• **Goal**
Copy out, character for character, the lines of the data starting at the line containing "Open the Insertion menu" and ending at the last line of the data.

═════ Dataset extract ═════

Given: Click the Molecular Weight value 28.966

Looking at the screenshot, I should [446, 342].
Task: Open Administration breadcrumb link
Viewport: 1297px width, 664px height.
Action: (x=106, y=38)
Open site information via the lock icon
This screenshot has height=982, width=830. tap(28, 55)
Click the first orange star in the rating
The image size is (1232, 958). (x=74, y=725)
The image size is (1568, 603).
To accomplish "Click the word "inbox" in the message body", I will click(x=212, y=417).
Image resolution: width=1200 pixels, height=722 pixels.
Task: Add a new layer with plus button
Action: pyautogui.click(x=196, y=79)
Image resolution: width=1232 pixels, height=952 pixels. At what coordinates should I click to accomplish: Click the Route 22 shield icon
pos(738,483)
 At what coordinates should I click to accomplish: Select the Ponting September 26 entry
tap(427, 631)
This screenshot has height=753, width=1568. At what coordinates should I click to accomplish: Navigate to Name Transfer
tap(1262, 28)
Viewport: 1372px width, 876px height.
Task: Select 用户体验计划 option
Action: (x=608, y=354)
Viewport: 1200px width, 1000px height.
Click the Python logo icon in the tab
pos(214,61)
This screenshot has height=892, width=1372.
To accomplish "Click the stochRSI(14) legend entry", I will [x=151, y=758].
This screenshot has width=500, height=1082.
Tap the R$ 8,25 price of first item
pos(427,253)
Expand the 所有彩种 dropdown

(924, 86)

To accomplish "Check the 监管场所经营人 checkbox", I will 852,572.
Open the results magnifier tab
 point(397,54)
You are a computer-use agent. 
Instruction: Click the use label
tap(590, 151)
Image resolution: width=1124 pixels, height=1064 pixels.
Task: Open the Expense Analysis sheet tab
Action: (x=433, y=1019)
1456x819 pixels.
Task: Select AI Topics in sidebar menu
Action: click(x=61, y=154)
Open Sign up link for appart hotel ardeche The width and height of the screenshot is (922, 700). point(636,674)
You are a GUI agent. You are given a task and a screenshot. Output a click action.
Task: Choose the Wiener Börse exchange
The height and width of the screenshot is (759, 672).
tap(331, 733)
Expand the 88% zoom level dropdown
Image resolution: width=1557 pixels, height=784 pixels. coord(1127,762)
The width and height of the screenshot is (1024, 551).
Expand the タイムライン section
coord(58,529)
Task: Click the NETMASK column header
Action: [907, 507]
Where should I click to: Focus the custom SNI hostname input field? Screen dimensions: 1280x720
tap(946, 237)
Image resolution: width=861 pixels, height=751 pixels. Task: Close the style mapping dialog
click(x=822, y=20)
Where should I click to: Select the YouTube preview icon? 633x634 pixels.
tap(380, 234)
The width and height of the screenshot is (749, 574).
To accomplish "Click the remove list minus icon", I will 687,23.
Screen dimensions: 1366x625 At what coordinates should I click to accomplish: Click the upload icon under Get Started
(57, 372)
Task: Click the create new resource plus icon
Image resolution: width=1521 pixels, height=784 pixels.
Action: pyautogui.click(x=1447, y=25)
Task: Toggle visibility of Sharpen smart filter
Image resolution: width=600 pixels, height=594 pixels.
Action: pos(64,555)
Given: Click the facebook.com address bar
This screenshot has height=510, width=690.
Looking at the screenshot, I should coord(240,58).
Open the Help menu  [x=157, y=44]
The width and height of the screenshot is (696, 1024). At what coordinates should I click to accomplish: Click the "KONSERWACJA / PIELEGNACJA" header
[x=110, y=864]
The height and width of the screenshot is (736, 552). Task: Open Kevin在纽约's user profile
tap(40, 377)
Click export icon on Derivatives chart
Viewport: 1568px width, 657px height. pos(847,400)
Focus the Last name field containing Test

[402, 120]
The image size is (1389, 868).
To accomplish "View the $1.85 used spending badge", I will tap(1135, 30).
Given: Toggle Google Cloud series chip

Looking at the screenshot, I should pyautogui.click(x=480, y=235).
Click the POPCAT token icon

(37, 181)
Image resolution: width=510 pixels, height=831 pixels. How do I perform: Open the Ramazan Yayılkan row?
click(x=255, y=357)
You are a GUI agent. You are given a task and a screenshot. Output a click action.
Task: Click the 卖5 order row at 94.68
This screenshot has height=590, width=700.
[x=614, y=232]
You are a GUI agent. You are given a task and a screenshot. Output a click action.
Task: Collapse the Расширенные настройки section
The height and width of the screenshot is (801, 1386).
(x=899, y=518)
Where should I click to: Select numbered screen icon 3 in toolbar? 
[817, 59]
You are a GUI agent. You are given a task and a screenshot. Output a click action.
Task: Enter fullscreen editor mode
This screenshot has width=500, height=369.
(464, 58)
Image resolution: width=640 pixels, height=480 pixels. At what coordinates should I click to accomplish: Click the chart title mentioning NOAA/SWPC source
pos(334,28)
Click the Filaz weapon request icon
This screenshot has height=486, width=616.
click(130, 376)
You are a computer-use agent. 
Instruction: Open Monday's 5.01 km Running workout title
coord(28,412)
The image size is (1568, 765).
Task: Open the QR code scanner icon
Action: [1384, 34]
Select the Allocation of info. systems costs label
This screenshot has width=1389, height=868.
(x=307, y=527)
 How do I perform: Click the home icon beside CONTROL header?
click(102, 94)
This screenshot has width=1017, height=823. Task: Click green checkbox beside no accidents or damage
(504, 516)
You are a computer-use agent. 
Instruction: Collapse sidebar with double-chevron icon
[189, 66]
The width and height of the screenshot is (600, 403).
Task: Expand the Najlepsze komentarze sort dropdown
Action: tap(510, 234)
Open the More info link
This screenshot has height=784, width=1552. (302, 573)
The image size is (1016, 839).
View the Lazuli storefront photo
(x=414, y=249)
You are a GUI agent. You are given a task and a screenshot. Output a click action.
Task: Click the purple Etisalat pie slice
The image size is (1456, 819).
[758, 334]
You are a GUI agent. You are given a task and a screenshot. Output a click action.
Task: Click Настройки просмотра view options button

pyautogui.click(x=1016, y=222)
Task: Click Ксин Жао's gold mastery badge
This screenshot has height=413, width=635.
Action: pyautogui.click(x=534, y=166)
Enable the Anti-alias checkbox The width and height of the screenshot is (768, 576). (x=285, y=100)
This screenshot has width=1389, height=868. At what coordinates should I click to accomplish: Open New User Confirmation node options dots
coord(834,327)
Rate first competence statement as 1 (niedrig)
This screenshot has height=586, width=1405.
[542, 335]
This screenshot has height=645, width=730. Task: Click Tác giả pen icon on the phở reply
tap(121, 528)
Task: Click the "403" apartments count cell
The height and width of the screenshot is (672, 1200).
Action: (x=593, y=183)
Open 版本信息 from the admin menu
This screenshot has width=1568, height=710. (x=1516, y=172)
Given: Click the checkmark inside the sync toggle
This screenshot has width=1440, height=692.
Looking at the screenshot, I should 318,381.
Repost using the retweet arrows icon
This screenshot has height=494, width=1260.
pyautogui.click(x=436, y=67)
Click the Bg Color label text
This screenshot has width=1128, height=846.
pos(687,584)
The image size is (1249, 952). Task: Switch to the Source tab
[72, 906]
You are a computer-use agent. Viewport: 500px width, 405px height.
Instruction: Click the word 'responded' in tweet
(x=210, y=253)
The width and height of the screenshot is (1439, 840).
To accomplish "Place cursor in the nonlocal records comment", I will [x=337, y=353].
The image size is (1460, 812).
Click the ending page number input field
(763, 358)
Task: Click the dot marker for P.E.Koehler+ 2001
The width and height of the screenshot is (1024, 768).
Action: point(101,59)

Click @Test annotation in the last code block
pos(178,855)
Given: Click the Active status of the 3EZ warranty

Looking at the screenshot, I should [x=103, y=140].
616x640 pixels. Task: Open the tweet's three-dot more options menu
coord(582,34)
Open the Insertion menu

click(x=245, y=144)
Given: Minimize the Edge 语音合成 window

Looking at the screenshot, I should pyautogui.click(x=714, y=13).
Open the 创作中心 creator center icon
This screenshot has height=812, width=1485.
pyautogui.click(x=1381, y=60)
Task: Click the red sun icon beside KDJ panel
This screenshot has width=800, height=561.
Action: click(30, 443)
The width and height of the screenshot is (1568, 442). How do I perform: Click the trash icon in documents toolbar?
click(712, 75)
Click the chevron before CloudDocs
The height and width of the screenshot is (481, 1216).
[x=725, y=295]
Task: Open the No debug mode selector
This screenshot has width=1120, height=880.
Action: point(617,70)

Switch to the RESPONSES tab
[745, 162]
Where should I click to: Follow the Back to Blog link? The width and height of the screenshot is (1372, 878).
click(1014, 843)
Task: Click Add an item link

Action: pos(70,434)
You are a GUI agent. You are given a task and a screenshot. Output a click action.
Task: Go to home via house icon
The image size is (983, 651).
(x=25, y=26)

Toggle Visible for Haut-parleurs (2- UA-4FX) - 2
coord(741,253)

═════

• **Task result**
Open the Insertion menu

click(x=245, y=144)
Given: Minimize the Edge 语音合成 window

Looking at the screenshot, I should pyautogui.click(x=714, y=13).
Open the 创作中心 creator center icon
This screenshot has height=812, width=1485.
pyautogui.click(x=1381, y=60)
Task: Click the red sun icon beside KDJ panel
This screenshot has width=800, height=561.
Action: click(30, 443)
The width and height of the screenshot is (1568, 442). How do I perform: Click the trash icon in documents toolbar?
click(712, 75)
Click the chevron before CloudDocs
The height and width of the screenshot is (481, 1216).
[x=725, y=295]
Task: Open the No debug mode selector
This screenshot has width=1120, height=880.
Action: point(617,70)

Switch to the RESPONSES tab
[745, 162]
Where should I click to: Follow the Back to Blog link? The width and height of the screenshot is (1372, 878).
click(1014, 843)
Task: Click Add an item link

Action: pos(70,434)
You are a GUI agent. You are given a task and a screenshot. Output a click action.
Task: Go to home via house icon
The image size is (983, 651).
(x=25, y=26)

Toggle Visible for Haut-parleurs (2- UA-4FX) - 2
coord(741,253)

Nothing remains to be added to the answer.